[Stored data entries]
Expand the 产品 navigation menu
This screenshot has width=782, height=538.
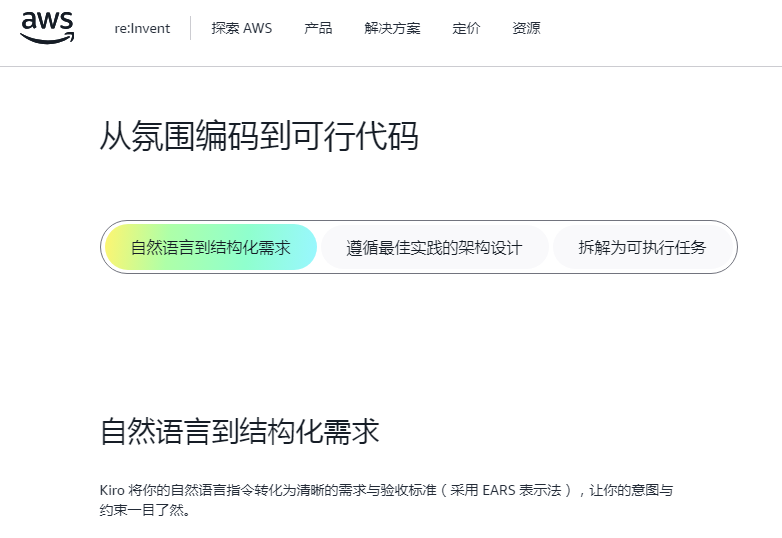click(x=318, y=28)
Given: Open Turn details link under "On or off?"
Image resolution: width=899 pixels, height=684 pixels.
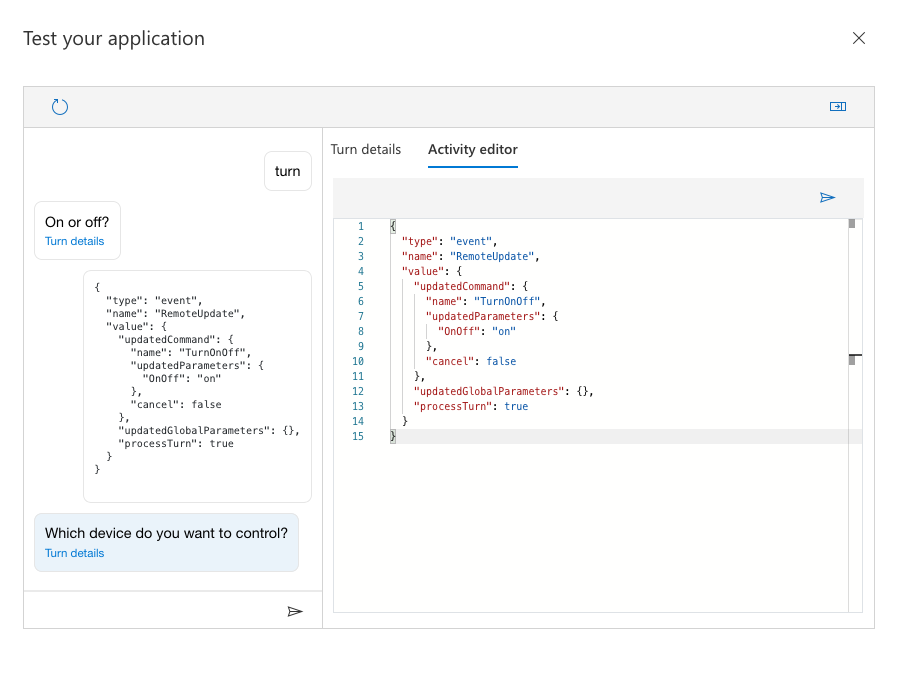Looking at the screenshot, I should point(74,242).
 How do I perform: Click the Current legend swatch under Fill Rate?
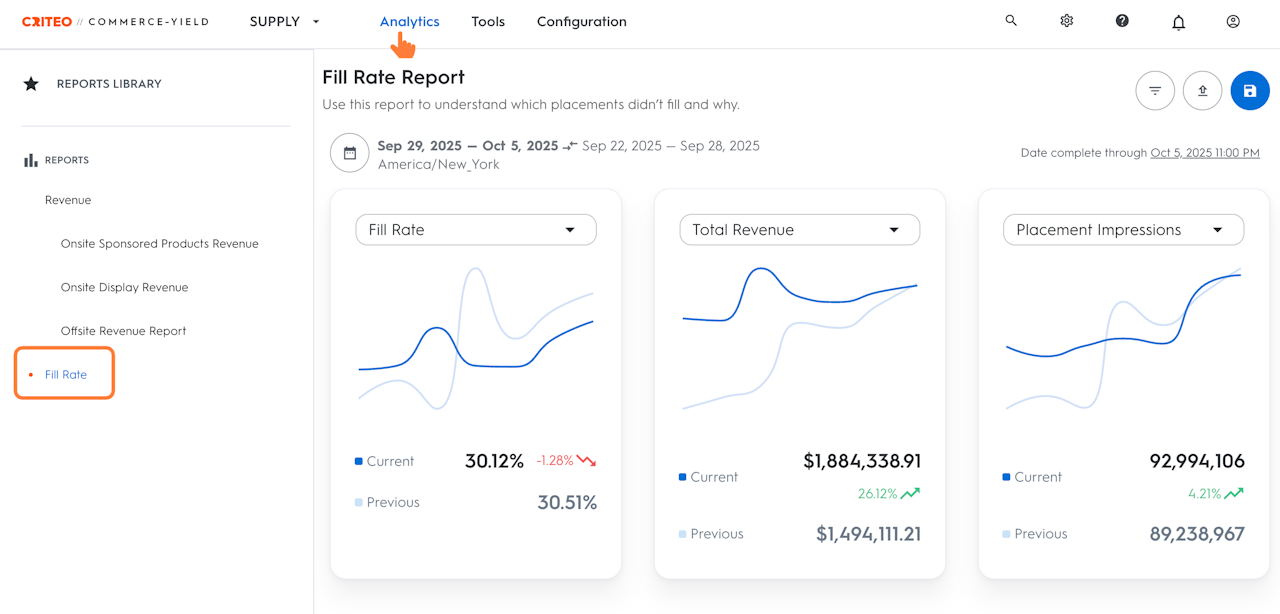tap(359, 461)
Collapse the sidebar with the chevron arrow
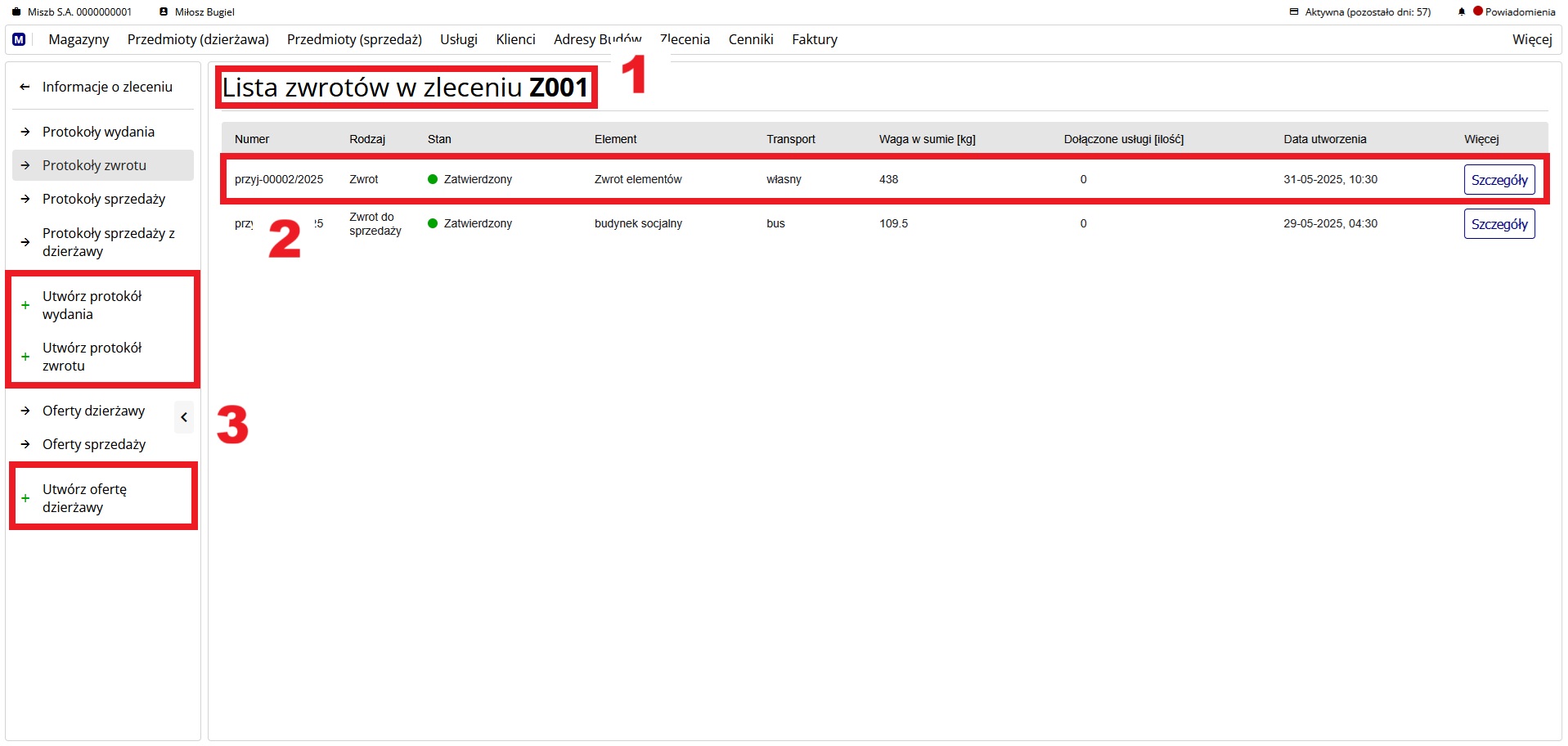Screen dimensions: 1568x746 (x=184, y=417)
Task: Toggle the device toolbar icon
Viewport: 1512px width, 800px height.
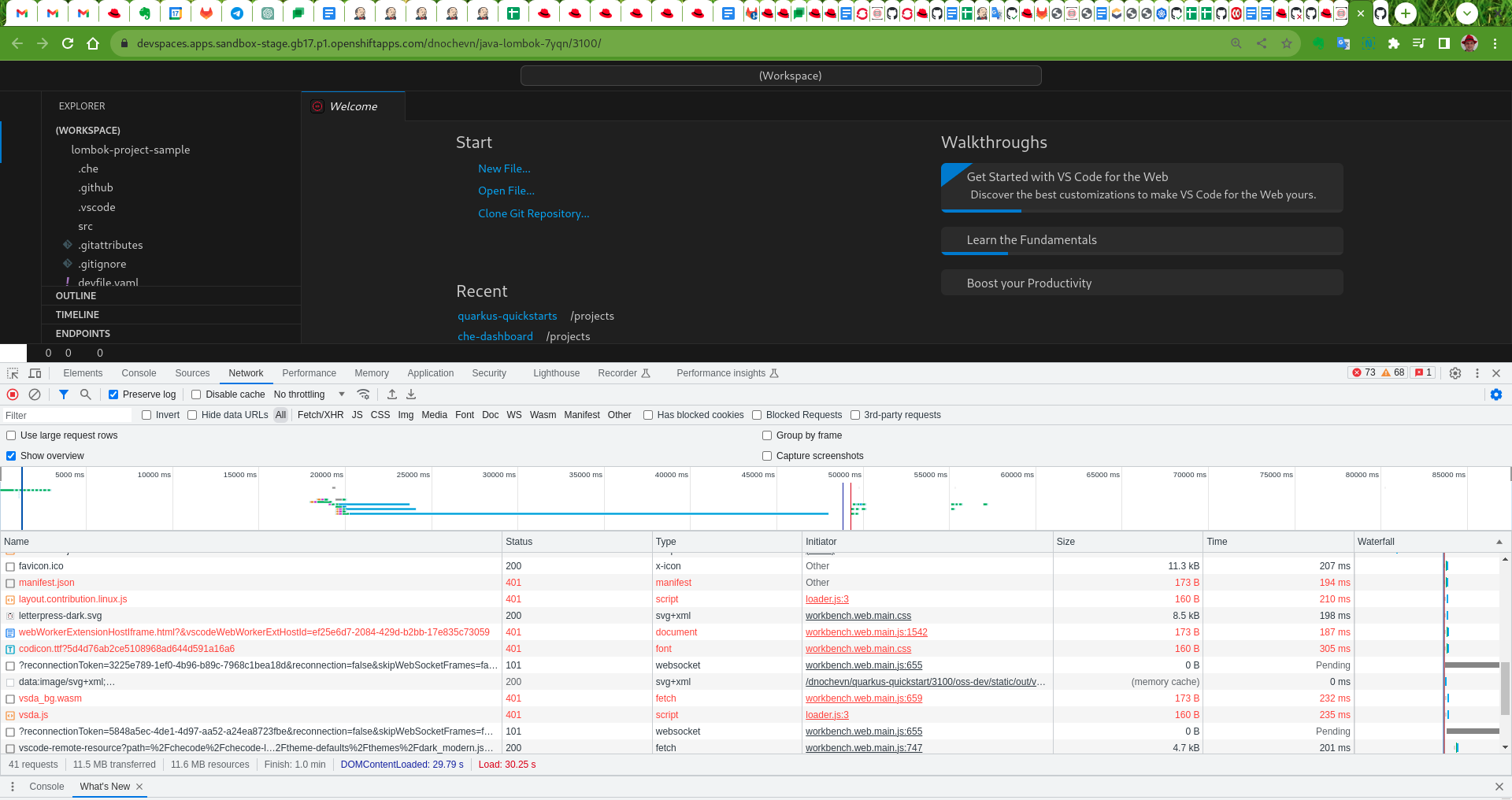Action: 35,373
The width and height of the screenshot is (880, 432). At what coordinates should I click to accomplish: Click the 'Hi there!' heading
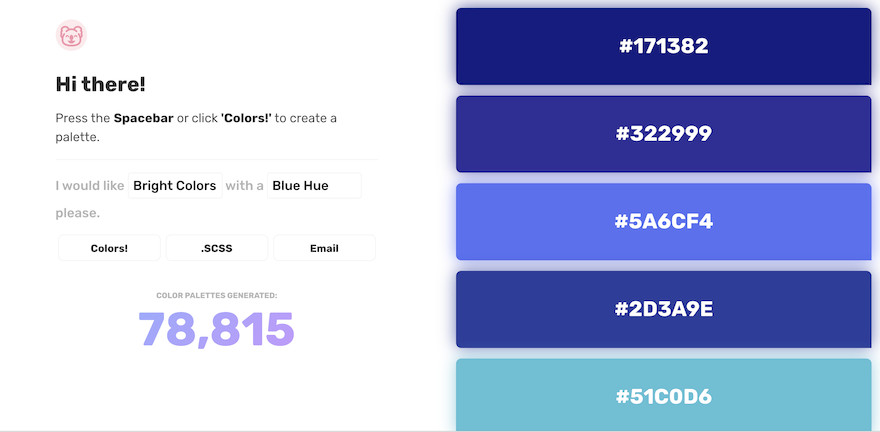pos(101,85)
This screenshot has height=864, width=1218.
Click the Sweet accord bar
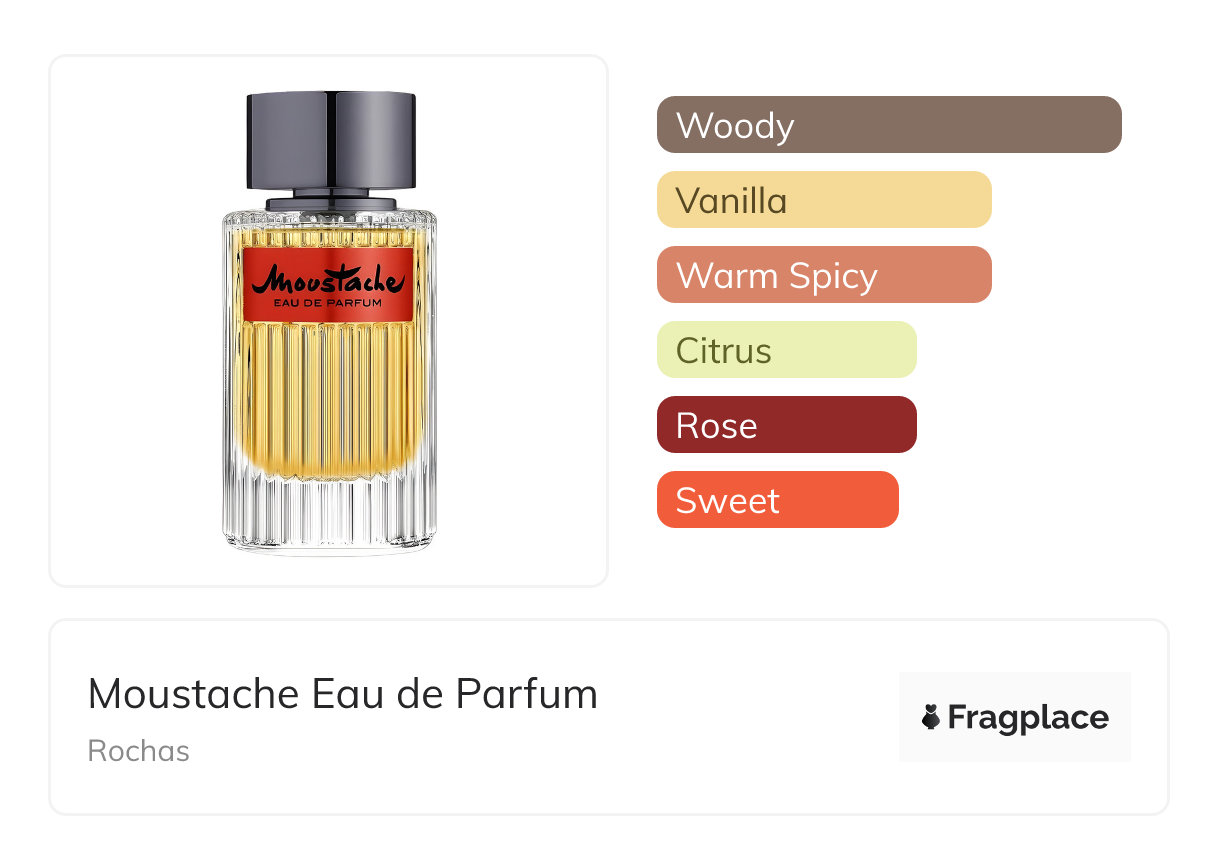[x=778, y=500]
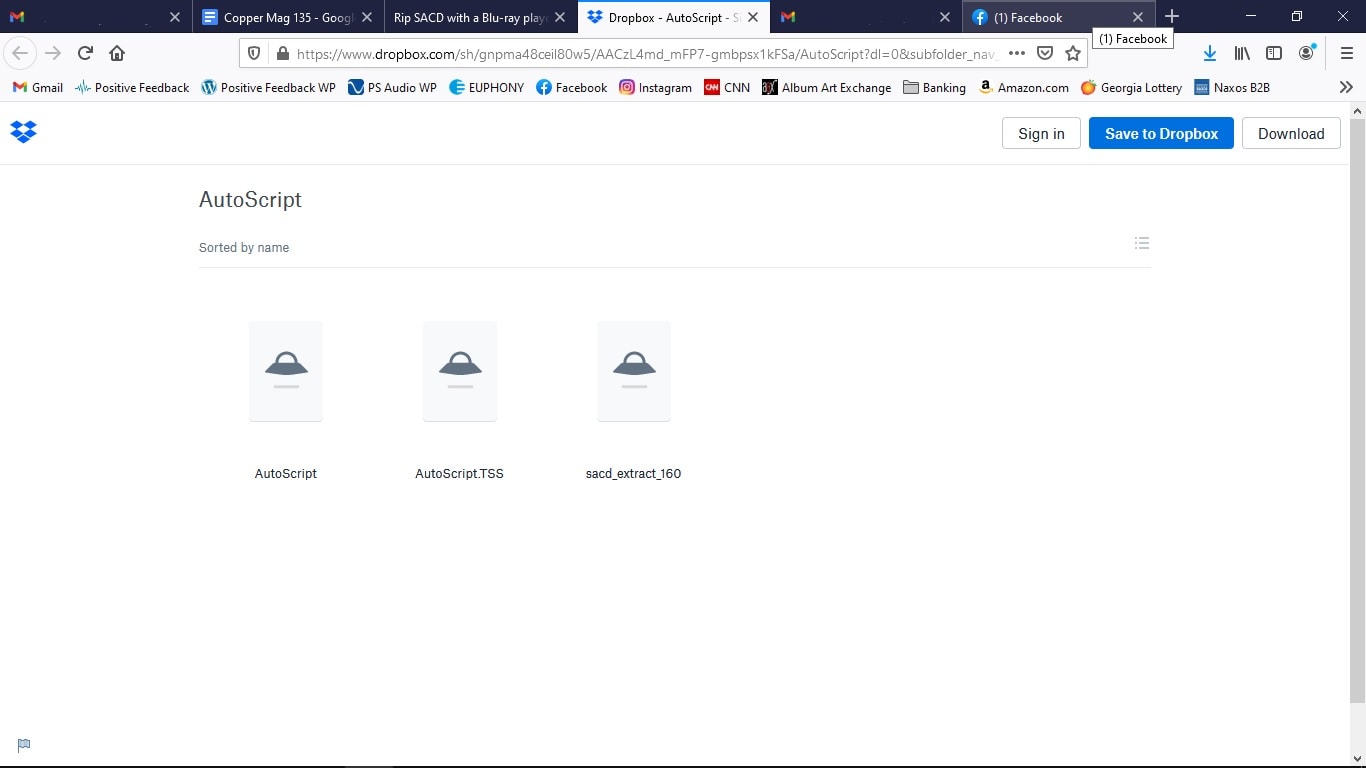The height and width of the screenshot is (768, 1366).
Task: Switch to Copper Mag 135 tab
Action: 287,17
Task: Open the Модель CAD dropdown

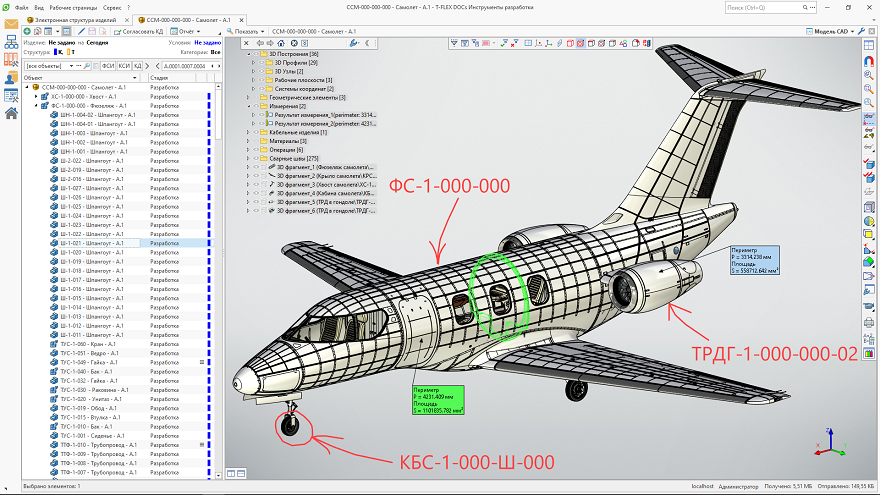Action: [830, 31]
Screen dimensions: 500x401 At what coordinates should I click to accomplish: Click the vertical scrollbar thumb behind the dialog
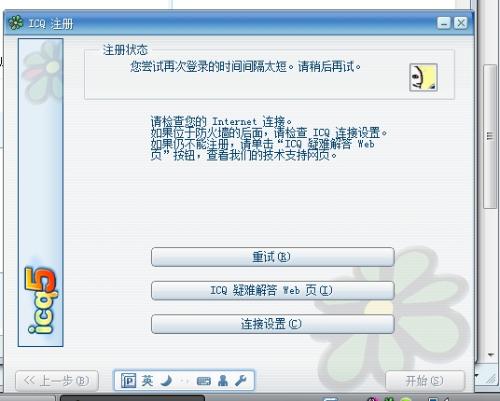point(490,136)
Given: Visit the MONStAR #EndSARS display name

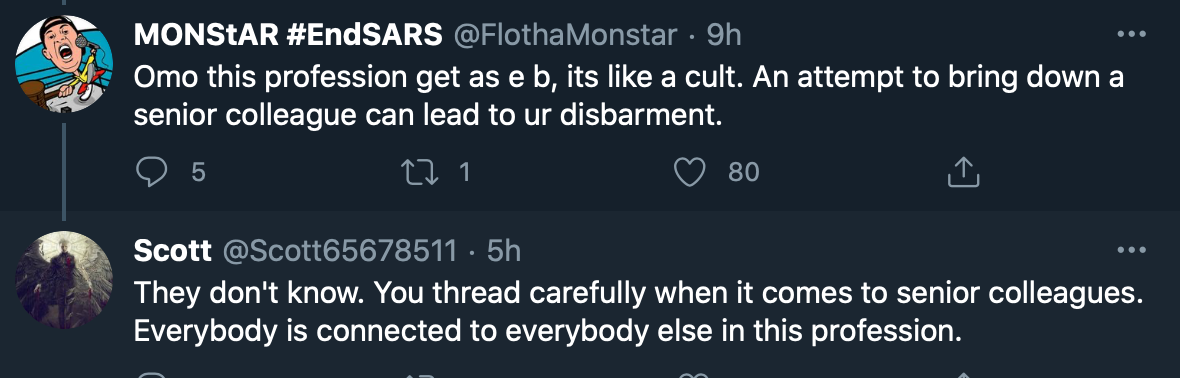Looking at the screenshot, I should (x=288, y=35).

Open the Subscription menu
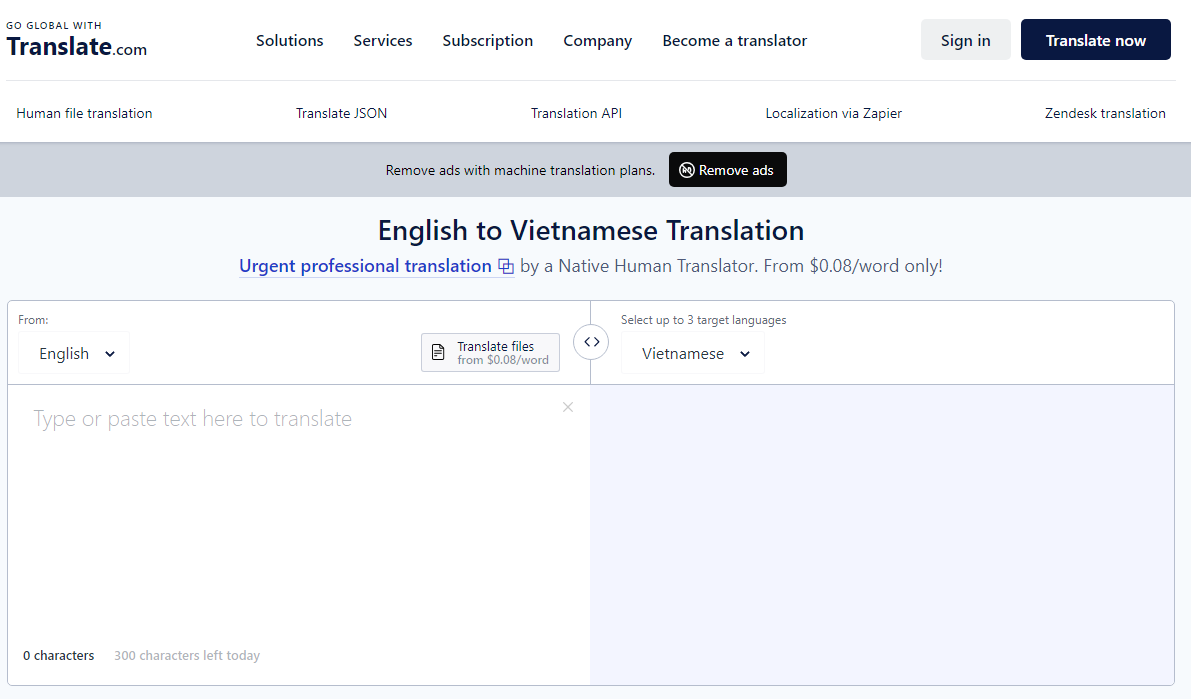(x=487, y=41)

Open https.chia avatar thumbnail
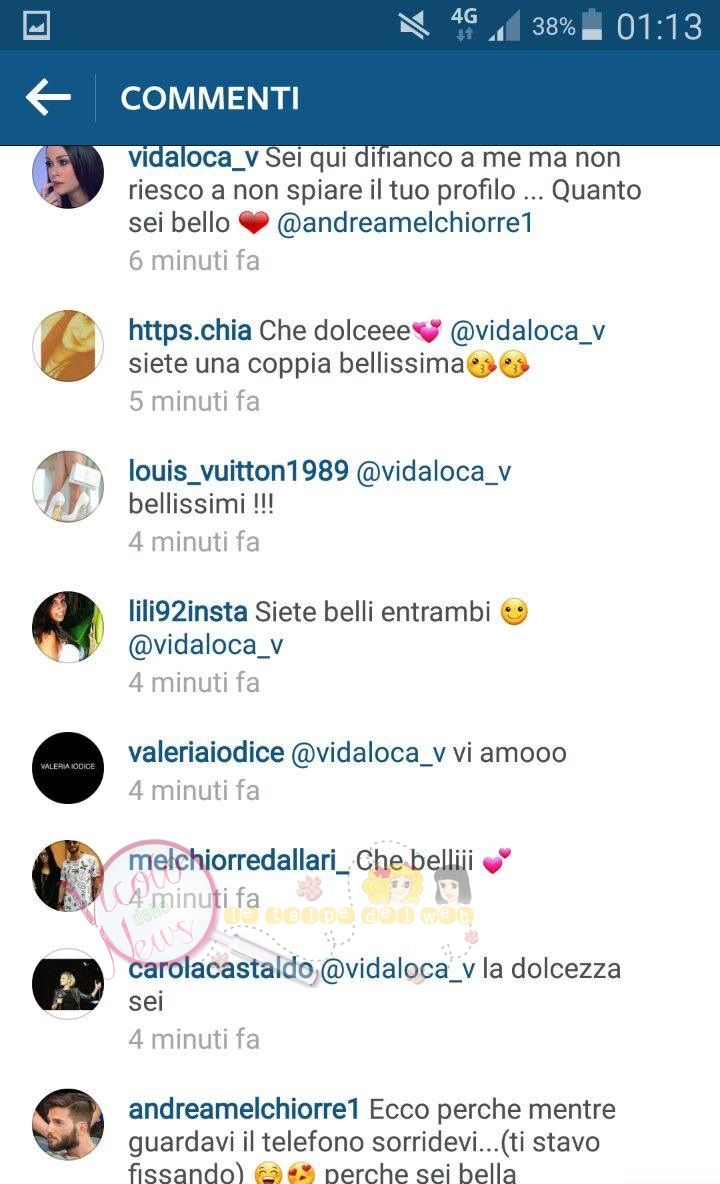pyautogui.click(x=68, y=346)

— YOUR GOAL —
Each record above is to be copied out exactly; its pictures are not.

— REPLY —
Expand the 产品 navigation menu
This screenshot has width=782, height=538.
click(x=318, y=28)
Given: Open Turn details link under "On or off?"
Image resolution: width=899 pixels, height=684 pixels.
Looking at the screenshot, I should point(74,242).
 How do I perform: Click the Current legend swatch under Fill Rate?
tap(359, 461)
Collapse the sidebar with the chevron arrow
Screen dimensions: 1568x746 (x=184, y=417)
Task: Toggle the device toolbar icon
Viewport: 1512px width, 800px height.
Action: 35,373
The width and height of the screenshot is (880, 432). At what coordinates should I click to accomplish: Click the 'Hi there!' heading
pos(101,85)
This screenshot has height=864, width=1218.
Click the Sweet accord bar
[x=778, y=500]
The height and width of the screenshot is (768, 1366).
Task: Switch to Copper Mag 135 tab
Action: 287,17
Task: Open the Модель CAD dropdown

Action: [830, 31]
Screen dimensions: 500x401 At what coordinates should I click to accomplish: Click the vertical scrollbar thumb behind the dialog
point(490,136)
Given: Visit the MONStAR #EndSARS display name

Looking at the screenshot, I should (x=288, y=35).

Open the Subscription menu
(x=487, y=41)

Open https.chia avatar thumbnail
pyautogui.click(x=68, y=346)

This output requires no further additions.